_EXTRAIT CHOISI:_
....

Le Dinoblog

La paléontologie dans tous ses états, par l'équipe du musée des dinosaures

L’amour au temps des dinosaures

Le 15 février 2016 par Jean Le Loeuff

En pédalant l’autre jour sur une petite île au milieu du Mékong, je butai sur un coq. Ce coq, au milieu du chemin, grattait le sol avec frénésie et ses petites pattes griffues. Un bon mètre carré de sentier était creusé de stries résultant de cette activité énergique menée sans doute à la recherche de quelques gourmandises que le sol recèle. Et je ne pus m’empêcher, là, juché sur mon vélocipède, de penser à ce brillant travail qui venait de paraître quelques jours plus tôt dans la revue en ligne Nature/Scientific Reports. Car Martin Lockley, le Boss de la paléoichnologie, venait d’y décrire de semblables marques de grattage, mais fossilisées et d’une toute autre ampleur.

....

_EXERCICES À RÉSOUDRE:_
(1) D'après l'extrait choisi, dans quelle revue en ligne le travail de Martin Lockley venait-il de paraître ?
(2) Traduisez en anglais la phrase suivante de l'extrait choisi : « Ce coq, au milieu du chemin, grattait le sol avec frénésie et ses petites pattes griffues. »
(3) Prolongez l'extrait choisi sur l'amour au temps des dinosaures en reprenant après sa dernière phrase.
La liste n'intervient en rien dans ce travail.

_DONNÉES FOURNIES:_
....

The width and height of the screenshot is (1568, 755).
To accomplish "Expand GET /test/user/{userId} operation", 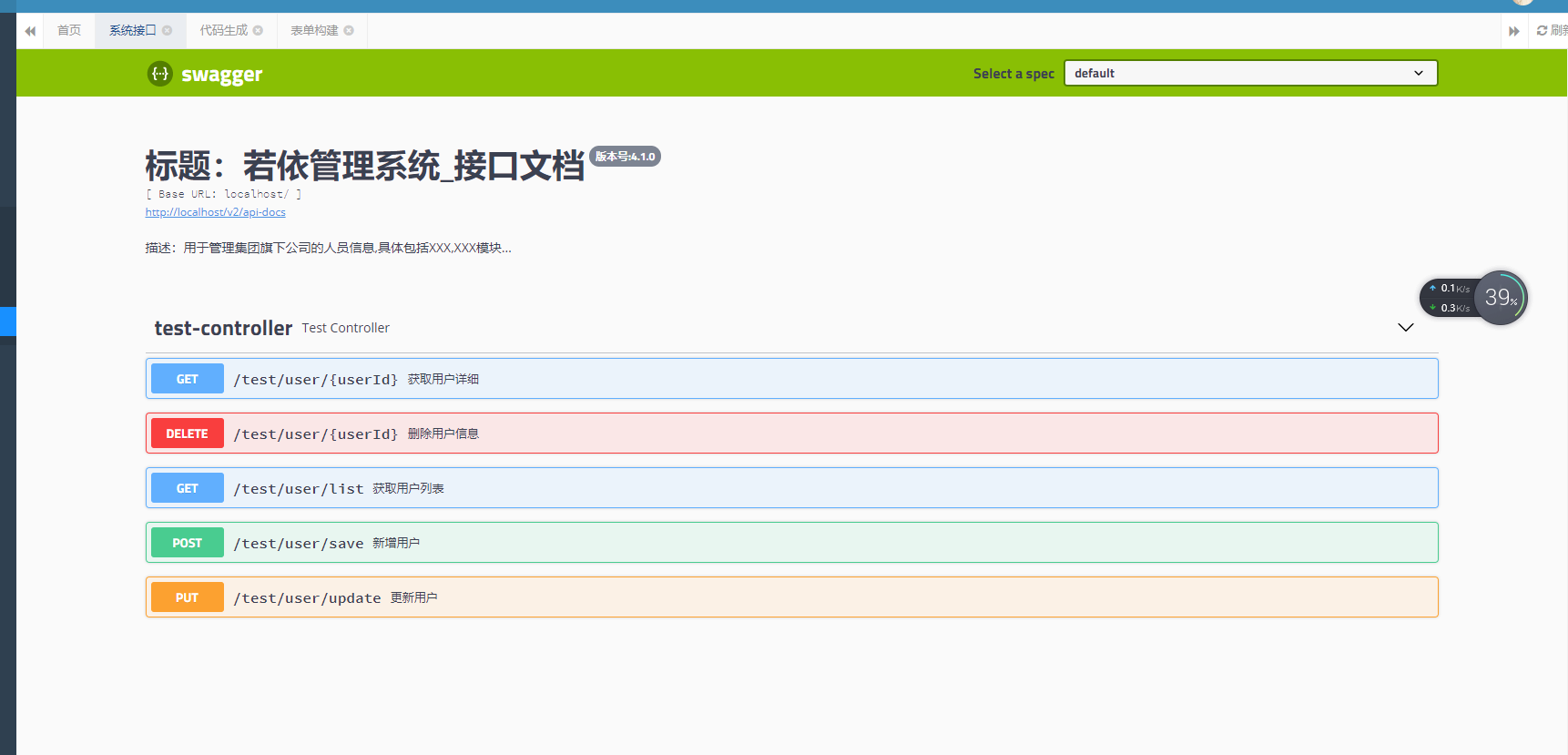I will (792, 379).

....

_RÉPONSES À L'EXERCICE:_
(1) Dans la revue en ligne Nature/Scientific Reports.

(2) This rooster, in the middle of the path, was frantically scratching the ground with its little clawed feet.

(3)
Ces traces fossiles ont été découvertes dans l’Etat du Colorado et datent de la fin du Crétacé inférieur et/ou du début du Crétacé supérieur. Elles furent donc produites grosso modo il y a 100 millions d’années. On peut les décrire comme de vastes dépressions pouvant atteindre 2 mètres de diamètre présentant de profondes traces de griffes produites par de puissantes pattes tridactyles, bref des griffures de gros dinosaures carnivores. Tels mon coq laotien, les théropodes griffaient donc violemment le sol, mais il est improbable, notent Lockley et ses co-auteurs, qu’ils fussent en quête de vers de terre, le sédiment étant dépourvu de bioturbations. Soit. D’eau peut-être ? En ce cas le fond de la dépression se fut rempli d’eau, oblitérant les marques de griffes.

Un site à empreintes de pas, au début, ça peut ressembler à un tas de flaques. Après séchage, c’est plus parlant.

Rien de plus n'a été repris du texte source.